純愛は似合わない
5.変化

朝、目覚めると隣で寝ていたはずの速人の姿はなかった。

サイドテーブルに置いてあったワールドクロックを見ると、日本はAM10:06と表示されている。

夕べから3日分位の睡眠を摂った気がして、身体を伸ばすと、昨日はまるで力の入らなかった手足とは別物のように軽く感じた。

と、同時に思い出す昨夜の記憶で気恥ずかしさのあまり、子供の頃の悪癖だった『爪噛み』が顔を出しそうになる。

別に何かを受け入れた訳でもなければ、身体を繋げた訳でもない、と気を取り直す……努力をした。

はい。もう、やめ。

深く考えるのを放棄すべく、ベッドから這い出てリビングへ続くドアを開けた。



ややしばらくすると、恥ずかしがる必要性が無かったことに気付く。
どうやら部屋の主は不在らしい。

キッチンのカウンターテーブルには、先日の召集令状と同じ筆跡で書かれたメモ紙が置いてある。

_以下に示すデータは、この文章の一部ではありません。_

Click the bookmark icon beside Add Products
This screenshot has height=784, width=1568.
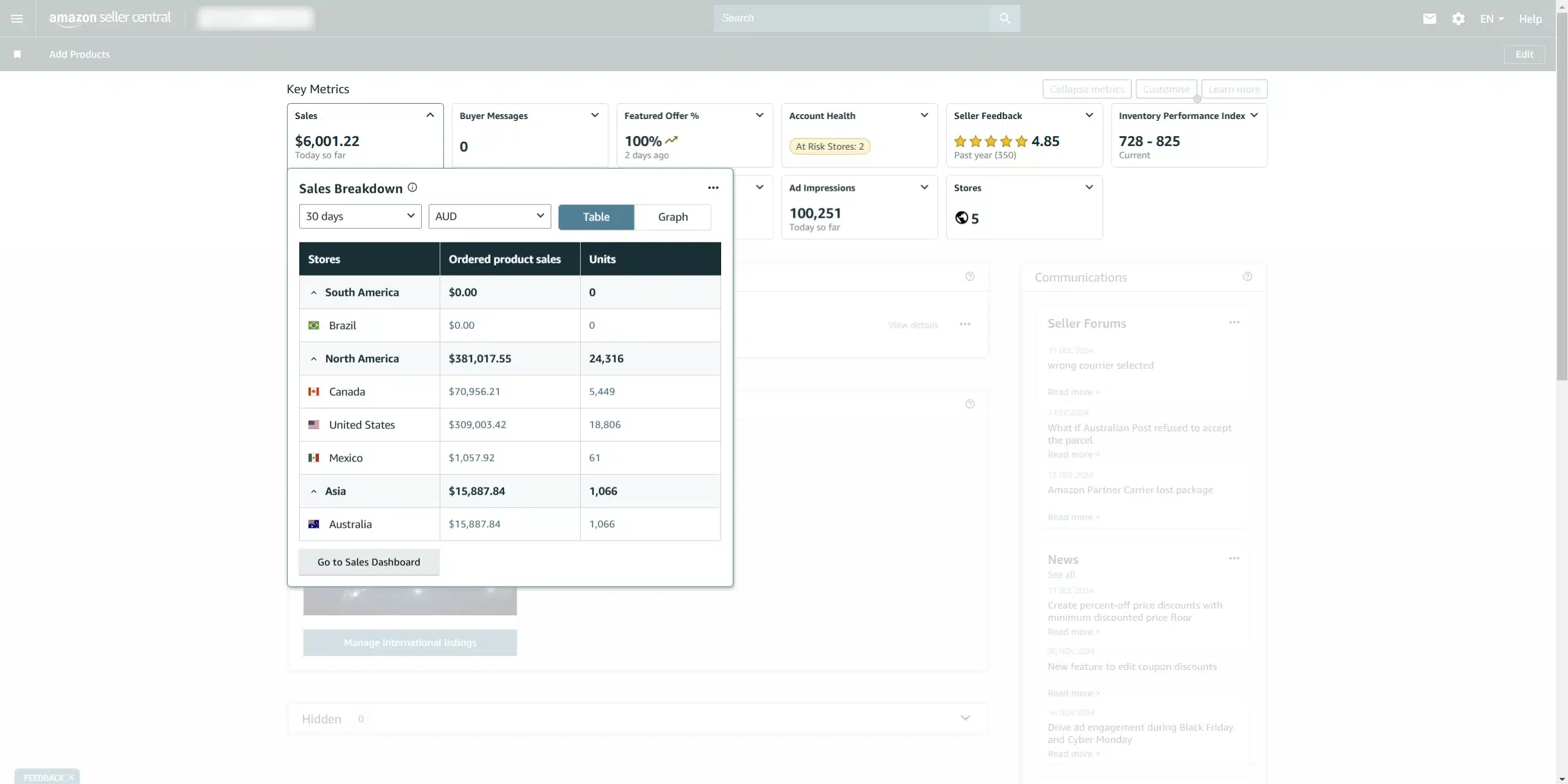coord(17,54)
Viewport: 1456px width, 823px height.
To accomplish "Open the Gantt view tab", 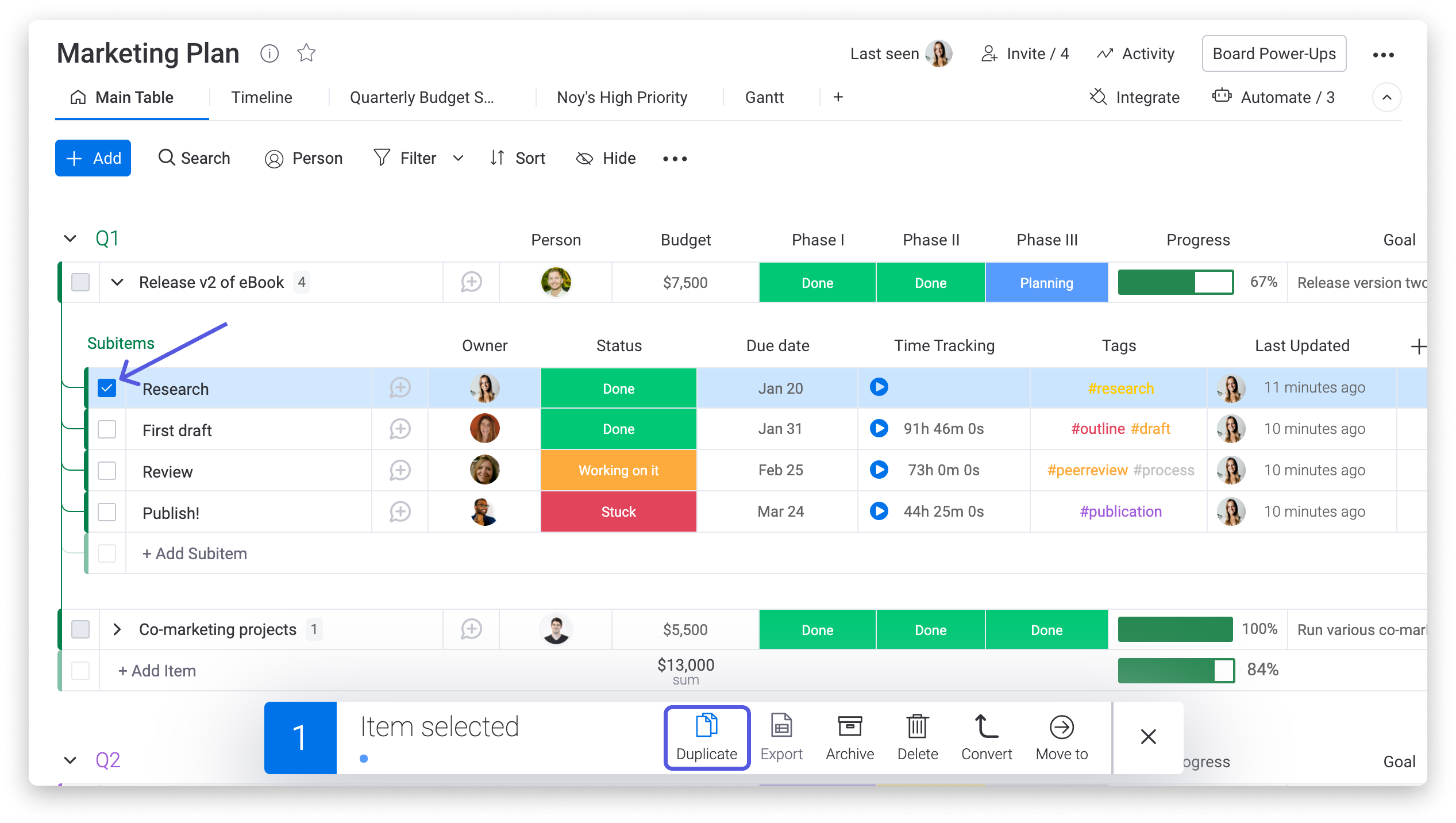I will click(x=764, y=98).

私がこうやってフラフラ歩くことを予想していたということか。

少々むず痒い気分で、その簡素なメモを読んだ。

『急な案件で出社する。冷蔵庫の中のご飯を温めて食べること』

……なんて味も素っ気もない。
業務連絡並の文章に笑いたくなった。

所詮この程度のことなのだ。


私は、冷蔵庫の中から昨日と同じミネラルウォーターを失敬してゴクゴクと喉を鳴らす。

喉が乾いて仕方なかった。

折角だから指示通りに、雑炊らしき食べ物も手にして冷蔵庫を閉めた。